Aberdeen-based Repsol Sinopec has signed up an Australian specialist firm to decommission the Nigg oil terminal on the entrance to the Cromarty Firth.
Liberty Industrial, which launched its UK business last year on Teesside, will undertake the decontamination, demolition and site remediation of the terminal which stopped processing oil after Repsol’s Beatrice field in the Moray Firth shut down in 2016.
Planning and engineering work will begin by the end of the year with decommissioning work starting in 2023 with a goal of completion by 2025, at which point the terminal will be handed back to the leaseholder Global Energy Group (GEG).
The 75-acre facility consists of a large-scale crude oil process, storage and export facility that will require decontamination prior to the demolition and site remediation process.

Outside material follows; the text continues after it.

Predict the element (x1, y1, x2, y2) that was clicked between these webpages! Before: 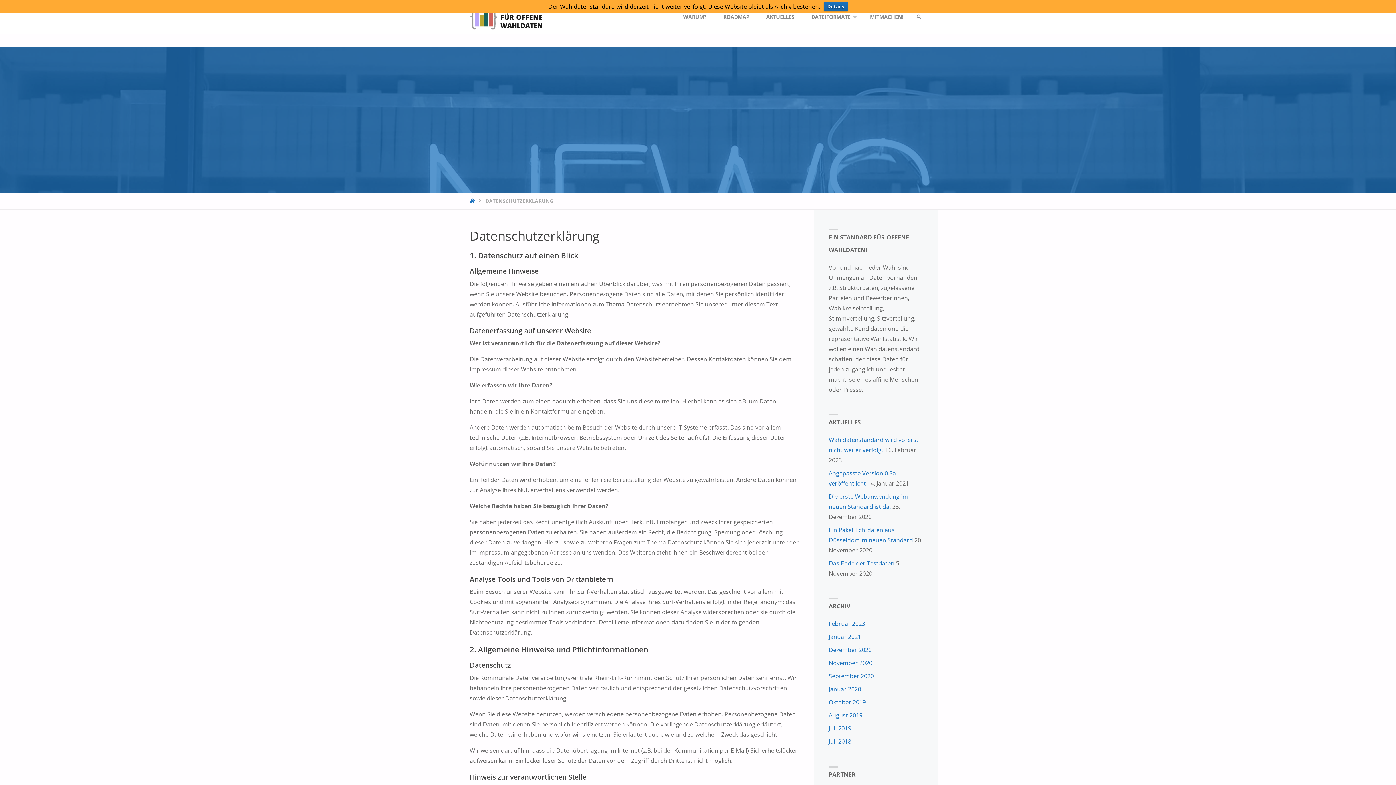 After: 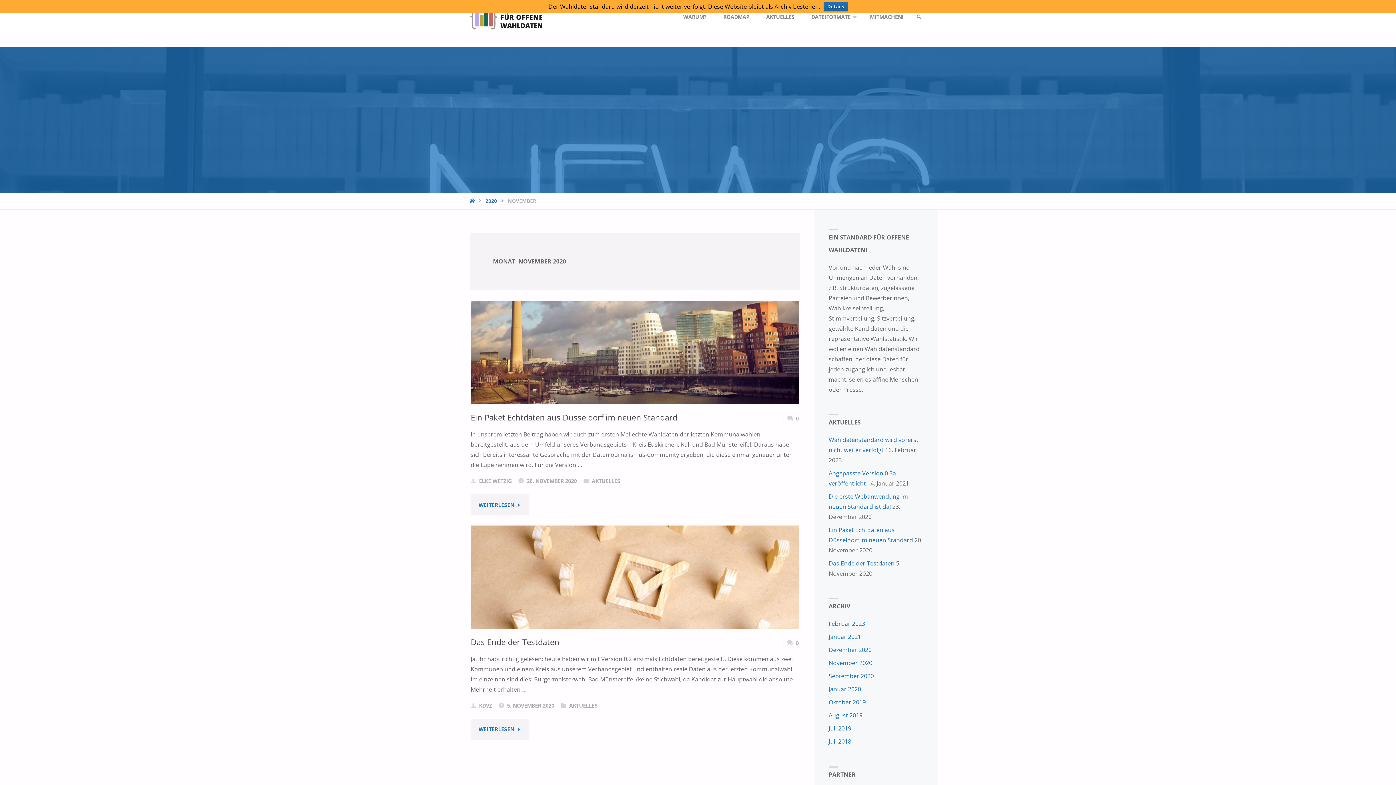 Action: bbox: (828, 659, 872, 667) label: November 2020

Liberty is set to ensure all hazards are identified, and handled correctly and safely, while working alongside Repsol project and site teams.
What is Nigg oil terminal?
The Nigg oil terminal was commissioned in 1981 by the British National Oil Corporation as part of the Beatrice complex development.
Spain’s Repsol took control of it when it struck a deal in 2014 to buy the North Sea assets of Canadian operator, Talisman.
Earlier this year Respol Sinopec’s then-chief executive, Jose Luis Muñoz, said the firm plans to ramp up decommissioning investment including the terminal and around 100 wells in the North Sea.
Vice president of decommissioning and energy transition at Respol, Adam Sheikh, said: “We aim to deliver one of the North Sea’s most ambitious decommissioning programmes in the years ahead – including the full decommissioning of our Nigg onshore terminal.
“This contract award represents a significant milestone in our decommissioning journey and my thanks go to the teams for getting us to this stage.
“As a company we intend to deliver outstanding decommissioning minimising environmental impact and as cost-efficiently as possible.”
Respol Sinpec‘s decommissioning project manager, Simon Reid, added: “A comprehensive tender process was followed inviting the UK’s leading onshore decommissioning contractors to submit proposals for the project.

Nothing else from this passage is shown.